スイス中央銀行、政策金利を0.25ポイント引き上げ1.75%に

(スイス)

ジュネーブ発

2023年06月26日

スイス中央銀行(SNB)は6月22日、金融政策をさらに引き締め、インフレ圧力に対抗するため、政策金利を前回から0.25ポイント引き上げ、1.75%とすると発表した(プレスリリースPDFファイル(外部サイトへ、新しいウィンドウで開きます))。
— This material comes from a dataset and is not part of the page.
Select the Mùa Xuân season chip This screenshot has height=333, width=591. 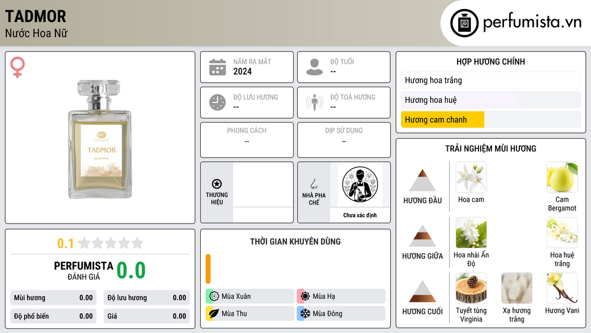(250, 297)
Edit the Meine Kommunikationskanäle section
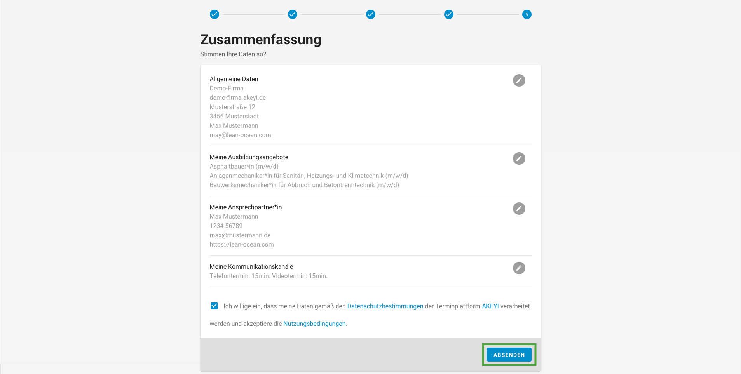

SNBは中期的に高まっているインフレ圧力に対抗するために、政策金利をさらに引き上げる必要があるとした。また、適切な金融条件を提供するため、必要に応じて外国為替市場にも積極的に関与する意向を維持している。現在は外貨売りに重点が置かれている。消費者物価指数(CPI)上昇率(インフレ率)はここ数カ月で大幅に低下し、5月には2.2%となったが、これは輸入品のインフレ率の低下、特に石油製品と天然ガス価格の低下に起因する。

2023年第1四半期(1~3月)のスイスのGDP成長率は堅調で、サービス部門が勢いを増し、製造業の付加価値もわずかに増加した。労働市場も引き続き堅調で、生産能力は全体的に十分維持されている。

しかし、SNBは2023年中は緩やかな成長を見込んでいる。外需の鈍化やインフレによる購買力の低下、金融規制の強化などが影響し、2023年のGDP成長率は1%程度になる見込み。失業率の上昇と生産能力の減少も見込まれる。不動産市場に関しては、一戸建て住宅と個人所有のアパートの価格上昇が鈍化し、住宅ローンの伸びはほぼ横ばいなど、市場の脆弱(ぜいじゃく)性は続いている。